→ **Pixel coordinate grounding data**
*** Begin section ***

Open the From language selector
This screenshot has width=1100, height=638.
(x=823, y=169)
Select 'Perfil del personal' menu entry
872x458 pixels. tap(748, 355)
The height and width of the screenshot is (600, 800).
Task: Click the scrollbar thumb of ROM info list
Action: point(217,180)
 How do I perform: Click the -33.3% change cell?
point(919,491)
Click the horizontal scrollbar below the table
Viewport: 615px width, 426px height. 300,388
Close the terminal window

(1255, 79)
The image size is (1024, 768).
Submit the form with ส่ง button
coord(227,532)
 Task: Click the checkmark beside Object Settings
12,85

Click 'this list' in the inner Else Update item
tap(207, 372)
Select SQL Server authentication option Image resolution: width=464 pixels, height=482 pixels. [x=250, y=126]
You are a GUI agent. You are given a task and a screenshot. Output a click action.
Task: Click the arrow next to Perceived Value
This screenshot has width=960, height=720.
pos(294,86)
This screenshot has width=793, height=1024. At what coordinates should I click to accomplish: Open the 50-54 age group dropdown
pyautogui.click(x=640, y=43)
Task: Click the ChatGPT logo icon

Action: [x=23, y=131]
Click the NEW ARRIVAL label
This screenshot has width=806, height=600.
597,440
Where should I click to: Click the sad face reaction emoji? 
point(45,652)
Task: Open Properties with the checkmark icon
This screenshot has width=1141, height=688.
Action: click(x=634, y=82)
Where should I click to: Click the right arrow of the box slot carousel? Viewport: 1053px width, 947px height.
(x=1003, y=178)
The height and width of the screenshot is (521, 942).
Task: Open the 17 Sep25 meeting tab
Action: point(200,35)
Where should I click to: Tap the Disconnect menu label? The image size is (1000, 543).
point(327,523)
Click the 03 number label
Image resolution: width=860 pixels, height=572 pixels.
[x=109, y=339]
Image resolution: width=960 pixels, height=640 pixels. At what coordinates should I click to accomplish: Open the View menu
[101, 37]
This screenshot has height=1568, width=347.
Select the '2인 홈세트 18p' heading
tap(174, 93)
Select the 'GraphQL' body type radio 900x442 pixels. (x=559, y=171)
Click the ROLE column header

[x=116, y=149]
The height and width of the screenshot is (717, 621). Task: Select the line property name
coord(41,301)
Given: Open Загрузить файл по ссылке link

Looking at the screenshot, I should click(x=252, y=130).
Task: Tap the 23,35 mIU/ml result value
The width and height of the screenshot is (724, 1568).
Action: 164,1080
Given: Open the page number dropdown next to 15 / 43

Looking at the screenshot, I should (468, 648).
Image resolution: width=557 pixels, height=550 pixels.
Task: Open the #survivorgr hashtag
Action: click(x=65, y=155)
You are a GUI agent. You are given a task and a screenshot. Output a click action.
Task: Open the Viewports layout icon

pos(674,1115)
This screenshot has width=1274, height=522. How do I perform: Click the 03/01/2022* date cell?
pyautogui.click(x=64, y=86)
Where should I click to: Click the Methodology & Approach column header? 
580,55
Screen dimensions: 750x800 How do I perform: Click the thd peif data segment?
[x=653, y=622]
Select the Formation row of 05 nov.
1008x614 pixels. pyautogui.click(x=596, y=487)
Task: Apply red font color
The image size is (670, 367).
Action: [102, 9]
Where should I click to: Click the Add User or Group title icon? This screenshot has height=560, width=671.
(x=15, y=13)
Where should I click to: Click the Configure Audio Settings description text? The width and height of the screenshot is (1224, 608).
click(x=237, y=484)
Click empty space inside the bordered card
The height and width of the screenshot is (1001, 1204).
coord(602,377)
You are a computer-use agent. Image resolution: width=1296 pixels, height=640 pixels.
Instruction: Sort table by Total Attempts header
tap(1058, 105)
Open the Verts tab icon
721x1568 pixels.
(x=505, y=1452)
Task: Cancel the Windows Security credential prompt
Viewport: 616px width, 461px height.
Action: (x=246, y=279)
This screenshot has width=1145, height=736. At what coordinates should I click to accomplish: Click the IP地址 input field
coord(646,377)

*** End section ***

→ **What to produce**
Each record needs to be duplicated exactly.

→ **Written solution**
Open the From language selector
This screenshot has width=1100, height=638.
(x=823, y=169)
Select 'Perfil del personal' menu entry
872x458 pixels. tap(748, 355)
The height and width of the screenshot is (600, 800).
Task: Click the scrollbar thumb of ROM info list
Action: point(217,180)
 How do I perform: Click the -33.3% change cell?
point(919,491)
Click the horizontal scrollbar below the table
Viewport: 615px width, 426px height. 300,388
Close the terminal window

(1255, 79)
The image size is (1024, 768).
Submit the form with ส่ง button
coord(227,532)
 Task: Click the checkmark beside Object Settings
12,85

Click 'this list' in the inner Else Update item
tap(207, 372)
Select SQL Server authentication option Image resolution: width=464 pixels, height=482 pixels. [x=250, y=126]
You are a GUI agent. You are given a task and a screenshot. Output a click action.
Task: Click the arrow next to Perceived Value
This screenshot has width=960, height=720.
pos(294,86)
This screenshot has width=793, height=1024. At what coordinates should I click to accomplish: Open the 50-54 age group dropdown
pyautogui.click(x=640, y=43)
Task: Click the ChatGPT logo icon

Action: [x=23, y=131]
Click the NEW ARRIVAL label
This screenshot has width=806, height=600.
597,440
Where should I click to: Click the sad face reaction emoji? 
point(45,652)
Task: Open Properties with the checkmark icon
This screenshot has width=1141, height=688.
Action: click(x=634, y=82)
Where should I click to: Click the right arrow of the box slot carousel? Viewport: 1053px width, 947px height.
(x=1003, y=178)
The height and width of the screenshot is (521, 942).
Task: Open the 17 Sep25 meeting tab
Action: point(200,35)
Where should I click to: Tap the Disconnect menu label? The image size is (1000, 543).
point(327,523)
Click the 03 number label
Image resolution: width=860 pixels, height=572 pixels.
[x=109, y=339]
Image resolution: width=960 pixels, height=640 pixels. At what coordinates should I click to accomplish: Open the View menu
[101, 37]
This screenshot has height=1568, width=347.
Select the '2인 홈세트 18p' heading
tap(174, 93)
Select the 'GraphQL' body type radio 900x442 pixels. (x=559, y=171)
Click the ROLE column header

[x=116, y=149]
The height and width of the screenshot is (717, 621). Task: Select the line property name
coord(41,301)
Given: Open Загрузить файл по ссылке link

Looking at the screenshot, I should click(x=252, y=130).
Task: Tap the 23,35 mIU/ml result value
The width and height of the screenshot is (724, 1568).
Action: 164,1080
Given: Open the page number dropdown next to 15 / 43

Looking at the screenshot, I should (468, 648).
Image resolution: width=557 pixels, height=550 pixels.
Task: Open the #survivorgr hashtag
Action: click(x=65, y=155)
You are a GUI agent. You are given a task and a screenshot. Output a click action.
Task: Open the Viewports layout icon

pos(674,1115)
This screenshot has width=1274, height=522. How do I perform: Click the 03/01/2022* date cell?
pyautogui.click(x=64, y=86)
Where should I click to: Click the Methodology & Approach column header? 
580,55
Screen dimensions: 750x800 How do I perform: Click the thd peif data segment?
[x=653, y=622]
Select the Formation row of 05 nov.
1008x614 pixels. pyautogui.click(x=596, y=487)
Task: Apply red font color
The image size is (670, 367).
Action: [102, 9]
Where should I click to: Click the Add User or Group title icon? This screenshot has height=560, width=671.
(x=15, y=13)
Where should I click to: Click the Configure Audio Settings description text? The width and height of the screenshot is (1224, 608).
click(x=237, y=484)
Click empty space inside the bordered card
The height and width of the screenshot is (1001, 1204).
coord(602,377)
You are a computer-use agent. Image resolution: width=1296 pixels, height=640 pixels.
Instruction: Sort table by Total Attempts header
tap(1058, 105)
Open the Verts tab icon
721x1568 pixels.
(x=505, y=1452)
Task: Cancel the Windows Security credential prompt
Viewport: 616px width, 461px height.
Action: (x=246, y=279)
This screenshot has width=1145, height=736. At what coordinates should I click to accomplish: Click the IP地址 input field
coord(646,377)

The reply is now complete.